▶ [DOCUMENT SEGMENT]

Imagine we are seeing all this mysteriously expressed on that Boy’s face. At times, as He moves, that movement reveals His kingly bearing. When He opens His eyes, we know we are in the presence of the Wisdom of the Ages.
A whole atmosphere of holiness surrounds those who approach Him. The very air one breathes has such purity that people do not even approach the place without asking forgiveness for their sins; but at the same time, the holiness emanating from the manger makes them want to amend their lives.
Imagine also Our Lady at the foot of the Child Jesus. She is truly a Queen. Her dignity and grandeur are so naturally a part of her being that even without wearing noble-looking garments, her dignity shines throughout the grotto.
Majesty Exuding From Sanctity
From where does all this majesty come? Sanctity.
Let us shift our meditation momentarily to consider a more recent example of this type of majesty. We will turn to Saint Thérèse, the Little Flower. It is written that even as a child she was so dear and imposing that her father called her “my little queen.”
During the process of her canonization, the gardener of the Carmel of Lisieux reported that he once saw a nun working with her back to him: she was Saint Thérèse. The devil’s advocatethen asked, “How could you know she was Sister Thérèse when she had her back to you?” The gardener’s response was very significant: “I knew it through the majesty of her bearing, for no other nun had such majesty.”
If Saint Thérèse was like that, what would Our Lady be like?
Imagine the Mother of God kneeling before her Child’s crib. She is so majestic, transcendent and pure, praying to the Child God. Invisibly, angels sing songs of glory and the whole atmosphere is permeated with so much sanctity as to transform the poverty of the stable into a royal court.

▶ [AVAILABLE DATA]
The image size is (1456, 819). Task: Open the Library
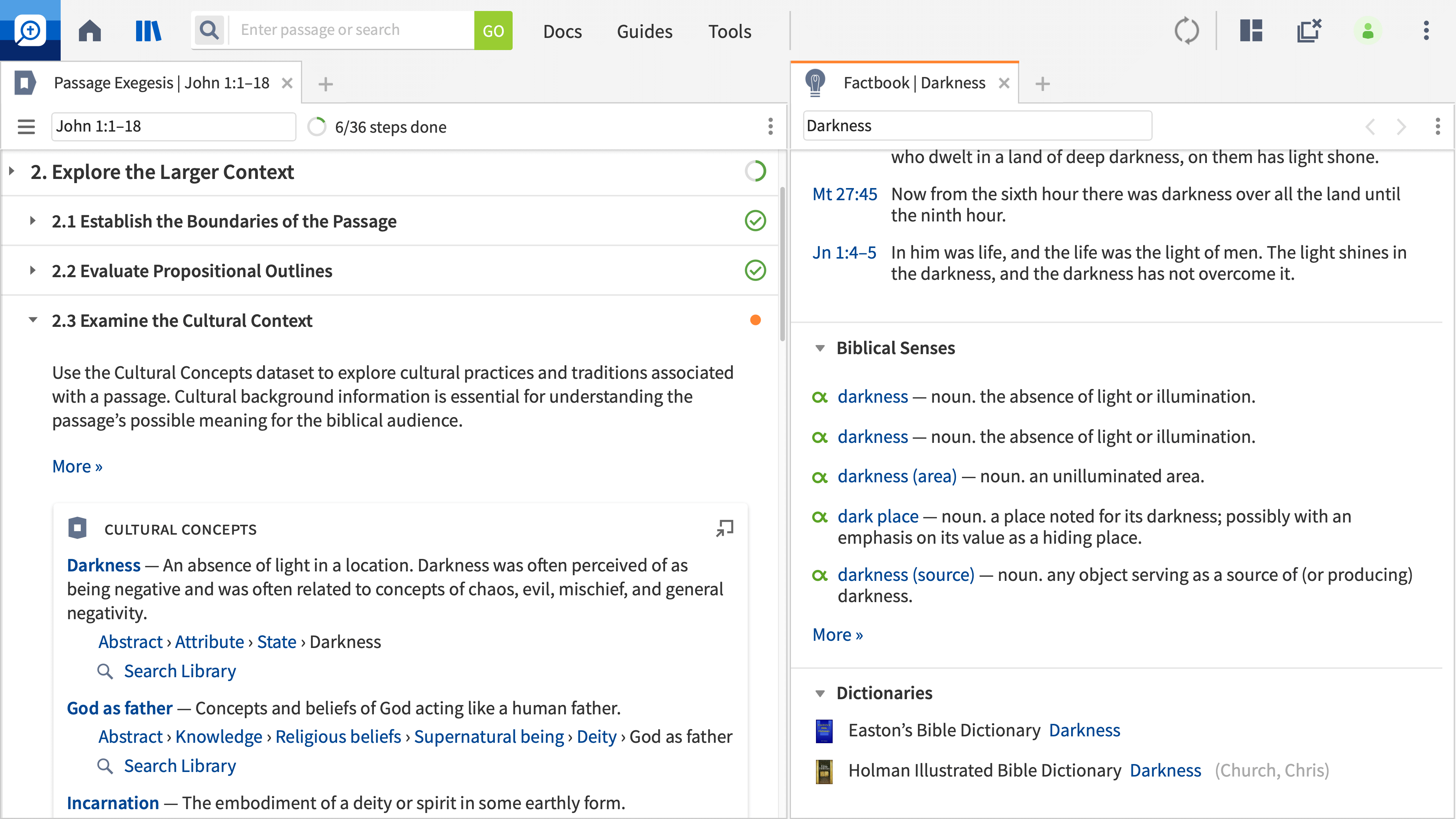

▶ [TASKS TO COMPLETE]
a - List the three adjectives that the meditation on the Nativity uses to describe the Mother of God kneeling before her Child's crib.
b - Translate this sentence from the meditation on the Nativity into Spanish: "If Saint Thérèse was like that, what would Our Lady be like?"
c - Continue the meditation on the Nativity from where it stops.

▶ [THE REPLIES]
a -
majestic
transcendent
pure

b - Si santa Teresa era así, ¿cómo sería Nuestra Señora?

c -
Now we approach the manger, feeling the greatness of the Divine Child. As Catholics, we are worshiping all that is noble, pure, holy and steadfast, to fight and sacrifice all for the glory of God. The Boy before us mysteriously draws to Him all the goodness and grandeur that flow from Him and yet are but reflections of Him. For is it not true that all forms of purity, all forms of holiness, only exist because of His holiness?
Thus, fending away from us sin, error, disorder and chaos, we do not even dare to raise our eyes to that magnificent scene of the Nativity in which order, hierarchy and splendor permeate everything.
Though Majestic, He Beckons Us to Come Close
Now let us imagine another aspect: His infinite accessibility.
Imagine the Baby Jesus immensely approachable. This King, so full of majesty, at a certain moment opens His eyes to us. We notice right away that His most pure, highly intelligent and penetrating gaze meets ours. He immediately sees the deepest of our faults, but also the best of our qualities. At that moment, He gently touches our soul just as He moved Saint Peter during His Passion.
The Gospels tell us that the way Our Lord looked at Saint Peter was such that the latter went out and wept bitterly. Throughout his life, the Prince of the Apostles never forgot the touching gaze that continually caused him to repent of his three-fold denial of his Lord.
It is only natural that this gaze would provoke in us a deep sorrow for our faults. Giving us a knowledge of our failings, it inspires us with a horror for our sins.
But all is not lost!
Just when we fear we cannot withstand that gaze, the newborn Redeemer also manifests His love of our qualities. He will always love that which He, in His infinite goodness, created. It is a love He dedicates to us despite our faults, because we were created by Him and are destined to a degree of holiness and perfection that He Himself placed within us. He knows our potential for greatness and that is what He loves.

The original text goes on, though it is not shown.